Material World – COP26 cop-out

When COP26 took place last November, we warned our audience about the optimistic sound bites of the politicians and to be wary of the promises they make. Of course, we were not alone in our scepticism for any success in solving the climate crises. Many environmentalists shared our doubts that COP26 would produce either sufficient or effective policies. However, we identified the problem as not being one of political will but arising from economic necessity because of the inherent rules of capitalism – priority will always be for the accumulation of profit and people’s and the planet’s well-being shall be merely a secondary consideration.

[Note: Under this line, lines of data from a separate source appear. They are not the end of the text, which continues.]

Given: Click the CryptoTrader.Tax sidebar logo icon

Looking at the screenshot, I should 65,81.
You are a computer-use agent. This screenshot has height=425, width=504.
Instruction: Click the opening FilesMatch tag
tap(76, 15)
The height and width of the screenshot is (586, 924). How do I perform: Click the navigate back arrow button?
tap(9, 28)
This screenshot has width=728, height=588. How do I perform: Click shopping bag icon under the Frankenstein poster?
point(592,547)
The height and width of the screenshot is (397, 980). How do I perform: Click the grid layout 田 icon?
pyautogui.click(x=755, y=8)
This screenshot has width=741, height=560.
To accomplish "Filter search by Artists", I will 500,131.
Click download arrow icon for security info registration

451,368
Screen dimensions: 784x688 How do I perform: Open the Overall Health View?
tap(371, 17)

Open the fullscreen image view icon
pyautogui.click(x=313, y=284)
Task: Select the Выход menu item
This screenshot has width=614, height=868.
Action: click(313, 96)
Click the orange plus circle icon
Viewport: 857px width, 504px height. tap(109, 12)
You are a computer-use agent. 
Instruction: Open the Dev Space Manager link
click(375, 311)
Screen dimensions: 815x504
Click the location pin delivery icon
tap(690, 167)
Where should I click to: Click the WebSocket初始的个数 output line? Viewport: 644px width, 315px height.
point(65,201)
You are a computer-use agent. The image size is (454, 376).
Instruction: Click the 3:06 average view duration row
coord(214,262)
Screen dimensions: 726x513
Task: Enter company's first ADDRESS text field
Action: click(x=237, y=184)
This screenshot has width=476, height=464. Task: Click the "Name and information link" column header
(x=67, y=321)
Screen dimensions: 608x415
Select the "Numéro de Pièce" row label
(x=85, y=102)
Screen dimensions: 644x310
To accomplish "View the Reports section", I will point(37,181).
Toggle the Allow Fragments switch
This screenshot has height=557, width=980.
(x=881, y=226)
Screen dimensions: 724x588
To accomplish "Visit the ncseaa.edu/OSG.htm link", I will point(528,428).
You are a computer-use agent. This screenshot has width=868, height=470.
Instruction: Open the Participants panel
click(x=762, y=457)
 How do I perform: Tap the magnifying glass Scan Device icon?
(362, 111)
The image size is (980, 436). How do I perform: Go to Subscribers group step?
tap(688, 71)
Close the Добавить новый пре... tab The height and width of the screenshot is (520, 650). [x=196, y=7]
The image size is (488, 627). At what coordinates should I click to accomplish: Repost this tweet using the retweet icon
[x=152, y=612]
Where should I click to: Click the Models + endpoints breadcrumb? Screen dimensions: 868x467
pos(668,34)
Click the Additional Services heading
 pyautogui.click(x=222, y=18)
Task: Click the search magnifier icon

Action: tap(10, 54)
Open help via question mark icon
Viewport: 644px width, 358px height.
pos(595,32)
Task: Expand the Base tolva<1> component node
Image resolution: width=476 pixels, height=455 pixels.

Larry Fink, the chief executive of BlackRock, the world’s biggest investment fund management firm with about £7.4tn in assets, said pushing climate policies was about profits:

‘Stakeholder capitalism is not about politics. It is not a social or ideological agenda. It is not ‘woke’ We focus on sustainability not because we’re environmentalists, but because we are capitalists and fiduciaries to our clients.’

The Glasgow conference was full of ‘net zero pledges.’ There were many, from India’s desire to be carbon neutral by 2070, China’s by 2060, to the EU’s goal of reducing net greenhouse gas emissions by at least 55 percent by the year 2030, to US commitments to cut emissions by 50 percent by the same year. These are all illusory climate action measures. ‘Net zero emissions’ does not actually mean bringing emissions down to zero. Rather it refers to policies that aim to compensate continued emissions with projects that absorb carbon elsewhere. These policies are supposed to help remove the extra emissions from the atmosphere through measures like tree planting, enhanced forest protection (ie, preventing deforestation), and costly carbon capture and storage technologies.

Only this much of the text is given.